ILAFAT

Topan We
Chapter #30

Hari Ke 21

Angin malam berhembus lembut, membawa aroma tanah basah yang baru saja diguyur hujan. Suara jangkrik dan serangga malam menjadi latar belakang yang seolah menenangkan hati, namun di balik keheningan itu, ada sesuatu yang mengintai.

Dua santri, Wardi dan Rizal, tengah berjalan menyusuri lorong-lorong sempit di belakang pesantren. Mereka bertugas ronda malam, sebuah kewajiban yang diemban oleh setiap santri untuk menjaga keamanan pondok. Malam ini, seperti malam-malam lainnya, mereka berjalan beriringan, sembari membaca shalawat nabi dengan suara lirih. Setiap langkah mereka terasa berat, namun damai, seiring lantunan doa yang mengalun indah di bibir mereka.

"Ya Allah, semoga kita diberikan keselamatan," bisik Wardi pelan, matanya menatap lurus ke depan.

"Amin," jawab Rizal, menyambut dengan suara yang hampir tak terdengar.

Keduanya terus berjalan, melewati pepohonan rimbun yang menjadi batas antara pesantren dan hutan kecil di sekitarnya. Di belakang pesantren itu, suasananya lebih sunyi, seolah-olah dunia berhenti bergerak. Hanya lampu-lampu kecil di sepanjang jalan setapak yang menyinari kegelapan malam.
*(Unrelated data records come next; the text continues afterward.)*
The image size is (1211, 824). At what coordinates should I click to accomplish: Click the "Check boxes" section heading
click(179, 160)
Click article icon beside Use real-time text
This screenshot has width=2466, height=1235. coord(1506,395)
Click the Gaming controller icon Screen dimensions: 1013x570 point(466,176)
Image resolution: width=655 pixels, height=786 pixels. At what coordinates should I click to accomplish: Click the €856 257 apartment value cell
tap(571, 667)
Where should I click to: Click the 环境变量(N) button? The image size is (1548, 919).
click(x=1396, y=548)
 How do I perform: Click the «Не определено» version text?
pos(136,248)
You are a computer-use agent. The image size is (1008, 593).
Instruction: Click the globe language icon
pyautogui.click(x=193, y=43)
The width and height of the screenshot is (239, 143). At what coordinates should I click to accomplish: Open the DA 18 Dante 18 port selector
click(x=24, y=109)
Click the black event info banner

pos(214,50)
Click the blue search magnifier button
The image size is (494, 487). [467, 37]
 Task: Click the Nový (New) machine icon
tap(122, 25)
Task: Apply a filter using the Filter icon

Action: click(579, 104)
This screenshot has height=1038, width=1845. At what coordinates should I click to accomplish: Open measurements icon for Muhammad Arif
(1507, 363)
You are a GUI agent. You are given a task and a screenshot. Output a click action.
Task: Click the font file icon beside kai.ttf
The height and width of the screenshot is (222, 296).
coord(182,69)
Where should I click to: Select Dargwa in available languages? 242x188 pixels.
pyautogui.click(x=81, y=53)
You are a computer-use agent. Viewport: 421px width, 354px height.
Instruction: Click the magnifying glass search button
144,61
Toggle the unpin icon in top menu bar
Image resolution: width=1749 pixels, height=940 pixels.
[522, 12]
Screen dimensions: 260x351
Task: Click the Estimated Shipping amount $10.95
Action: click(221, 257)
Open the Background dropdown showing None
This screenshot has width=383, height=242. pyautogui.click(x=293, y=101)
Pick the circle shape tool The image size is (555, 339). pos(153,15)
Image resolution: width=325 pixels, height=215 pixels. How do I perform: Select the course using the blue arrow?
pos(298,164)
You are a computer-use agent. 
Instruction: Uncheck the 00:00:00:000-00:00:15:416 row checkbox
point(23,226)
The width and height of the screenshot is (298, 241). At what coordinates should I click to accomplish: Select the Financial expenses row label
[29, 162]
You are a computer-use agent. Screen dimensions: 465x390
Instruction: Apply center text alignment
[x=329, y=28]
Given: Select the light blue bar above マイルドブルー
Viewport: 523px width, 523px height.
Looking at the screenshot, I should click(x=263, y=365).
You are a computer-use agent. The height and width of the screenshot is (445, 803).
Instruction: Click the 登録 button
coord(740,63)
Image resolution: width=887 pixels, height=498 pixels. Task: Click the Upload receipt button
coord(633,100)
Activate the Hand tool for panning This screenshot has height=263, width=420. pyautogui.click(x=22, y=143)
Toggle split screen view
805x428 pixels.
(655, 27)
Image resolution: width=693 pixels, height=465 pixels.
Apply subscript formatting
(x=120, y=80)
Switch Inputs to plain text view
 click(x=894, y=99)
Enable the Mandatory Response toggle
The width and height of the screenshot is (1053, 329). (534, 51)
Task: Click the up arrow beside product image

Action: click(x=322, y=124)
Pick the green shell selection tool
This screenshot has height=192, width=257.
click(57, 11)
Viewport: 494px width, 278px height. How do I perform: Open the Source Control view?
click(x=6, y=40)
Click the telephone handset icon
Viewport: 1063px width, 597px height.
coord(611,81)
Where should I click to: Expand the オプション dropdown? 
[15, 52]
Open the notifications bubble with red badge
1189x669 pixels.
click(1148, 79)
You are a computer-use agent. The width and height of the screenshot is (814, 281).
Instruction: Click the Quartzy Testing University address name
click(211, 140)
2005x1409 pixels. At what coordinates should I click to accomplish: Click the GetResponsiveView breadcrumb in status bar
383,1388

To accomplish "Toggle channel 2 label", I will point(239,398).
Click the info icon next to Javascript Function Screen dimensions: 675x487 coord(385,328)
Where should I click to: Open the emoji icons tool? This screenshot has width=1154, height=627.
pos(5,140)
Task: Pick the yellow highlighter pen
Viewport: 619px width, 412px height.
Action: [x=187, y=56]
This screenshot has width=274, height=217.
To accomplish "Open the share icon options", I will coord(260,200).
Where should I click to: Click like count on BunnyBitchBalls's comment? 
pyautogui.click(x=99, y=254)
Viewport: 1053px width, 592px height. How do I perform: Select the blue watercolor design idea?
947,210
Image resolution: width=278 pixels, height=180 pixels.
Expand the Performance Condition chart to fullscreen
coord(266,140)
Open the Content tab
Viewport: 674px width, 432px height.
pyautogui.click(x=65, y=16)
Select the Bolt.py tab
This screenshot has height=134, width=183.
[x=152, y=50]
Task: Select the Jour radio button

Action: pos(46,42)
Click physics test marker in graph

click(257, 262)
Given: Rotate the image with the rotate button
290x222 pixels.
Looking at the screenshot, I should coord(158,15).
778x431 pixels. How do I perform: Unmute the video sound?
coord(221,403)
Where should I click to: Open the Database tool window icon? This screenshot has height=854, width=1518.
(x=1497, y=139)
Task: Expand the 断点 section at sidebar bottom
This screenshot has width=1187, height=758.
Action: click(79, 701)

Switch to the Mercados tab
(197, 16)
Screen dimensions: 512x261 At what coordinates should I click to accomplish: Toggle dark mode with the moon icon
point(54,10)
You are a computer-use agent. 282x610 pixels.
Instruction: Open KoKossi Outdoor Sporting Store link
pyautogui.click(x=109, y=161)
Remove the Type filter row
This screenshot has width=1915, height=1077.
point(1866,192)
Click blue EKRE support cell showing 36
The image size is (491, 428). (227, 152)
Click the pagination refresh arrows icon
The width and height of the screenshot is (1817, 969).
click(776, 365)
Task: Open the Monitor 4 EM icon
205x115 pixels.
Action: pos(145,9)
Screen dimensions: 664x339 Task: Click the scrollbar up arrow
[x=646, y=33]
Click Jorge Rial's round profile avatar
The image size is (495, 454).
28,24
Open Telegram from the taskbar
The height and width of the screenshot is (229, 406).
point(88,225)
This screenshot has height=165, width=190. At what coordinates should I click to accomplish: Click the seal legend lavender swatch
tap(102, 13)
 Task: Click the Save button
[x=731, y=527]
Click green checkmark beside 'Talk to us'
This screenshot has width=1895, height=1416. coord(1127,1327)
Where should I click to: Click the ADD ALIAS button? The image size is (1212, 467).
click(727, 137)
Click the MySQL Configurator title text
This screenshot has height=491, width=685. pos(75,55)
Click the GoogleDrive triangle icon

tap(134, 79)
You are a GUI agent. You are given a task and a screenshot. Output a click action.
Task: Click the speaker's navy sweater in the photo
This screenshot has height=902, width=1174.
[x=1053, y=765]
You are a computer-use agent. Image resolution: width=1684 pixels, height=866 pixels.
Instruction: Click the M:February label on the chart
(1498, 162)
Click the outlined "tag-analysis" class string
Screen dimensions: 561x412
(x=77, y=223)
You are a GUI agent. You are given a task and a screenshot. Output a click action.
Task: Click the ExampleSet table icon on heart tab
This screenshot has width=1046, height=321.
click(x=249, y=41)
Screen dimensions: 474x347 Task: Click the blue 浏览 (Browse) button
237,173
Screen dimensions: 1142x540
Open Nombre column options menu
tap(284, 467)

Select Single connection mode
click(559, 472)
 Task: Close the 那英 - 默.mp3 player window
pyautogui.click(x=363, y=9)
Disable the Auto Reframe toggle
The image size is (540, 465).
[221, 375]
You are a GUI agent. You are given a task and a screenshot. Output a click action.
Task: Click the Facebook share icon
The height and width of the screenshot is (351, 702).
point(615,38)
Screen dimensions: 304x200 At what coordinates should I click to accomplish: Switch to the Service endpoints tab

Namun, ketika mereka sampai di ujung jalan setapak, di dekat tembok pembatas pesantren, sesuatu yang aneh mulai terasa. Suasana malam yang biasanya tenang dan sejuk, tiba-tiba berubah. Wardi merasakan bulu kuduknya berdiri. Rizal pun merasakan hal yang sama. Mereka berhenti sejenak dan saling memandang, merasakan ketegangan yang mulai mengalir di udara.

"Apa kamu merasakannya Di?" tanya Rizal, suaranya bergetar.

Wardi mengangguk pelan, matanya masih menatap ke arah hutan yang gelap di ujung jalan. Tiba-tiba, terdengar suara seperti suara wanita yang menangis, pelan namun sangat jelas. Suara itu datang dari arah belakang mereka, tepat di antara pepohonan yang rimbun.

"Di... Wardi, suara siapa itu?" bisik Rizal, matanya melotot ketakutan.

Tanpa menunggu lebih lama, suara itu semakin mendekat, dan tiba-tiba terdengar suara tawa yang sangat nyaring dan menyeramkan. Wardi dan Rizal menoleh ke belakang, wajah mereka pucat pasi. Sosok yang muncul di tengah kegelapan itu sangat menakutkan. Seorang wanita berpakaian putih dengan rambut terurai, wajahnya pucat dan bermata merah, berdiri tegak dengan senyum lebar yang sangat menyeramkan. Itu adalah sosok kuntilanak.

Mata Wardi dan Rizal terbelalak. Mereka berdua merasa tubuh mereka beku, tak mampu bergerak. Suara tawa itu semakin terdengar jelas, semakin mendekat, membuat langkah mereka tercekat. Tanpa berpikir panjang, mereka langsung lari terbirit-birit, meninggalkan sosok itu yang sepertinya perlahan mulai mengejar mereka.

Bertaruh dengan kegelapan, mereka berlari sejauh mungkin, melompati jalan setapak yang sempit dan berliku. Wardi dan Rizal tak peduli lagi dengan segala sesuatu di sekitar mereka. Yang ada dalam pikiran mereka hanyalah untuk segera keluar dari tempat itu.

Setibanya di depan kamar mereka, kedua santri itu akhirnya berhenti, terengah-engah, tubuh mereka basah kuyup oleh keringat. Wardi terburu-buru mengetuk pintu kamar mereka, membangunkan teman mereka, Robi.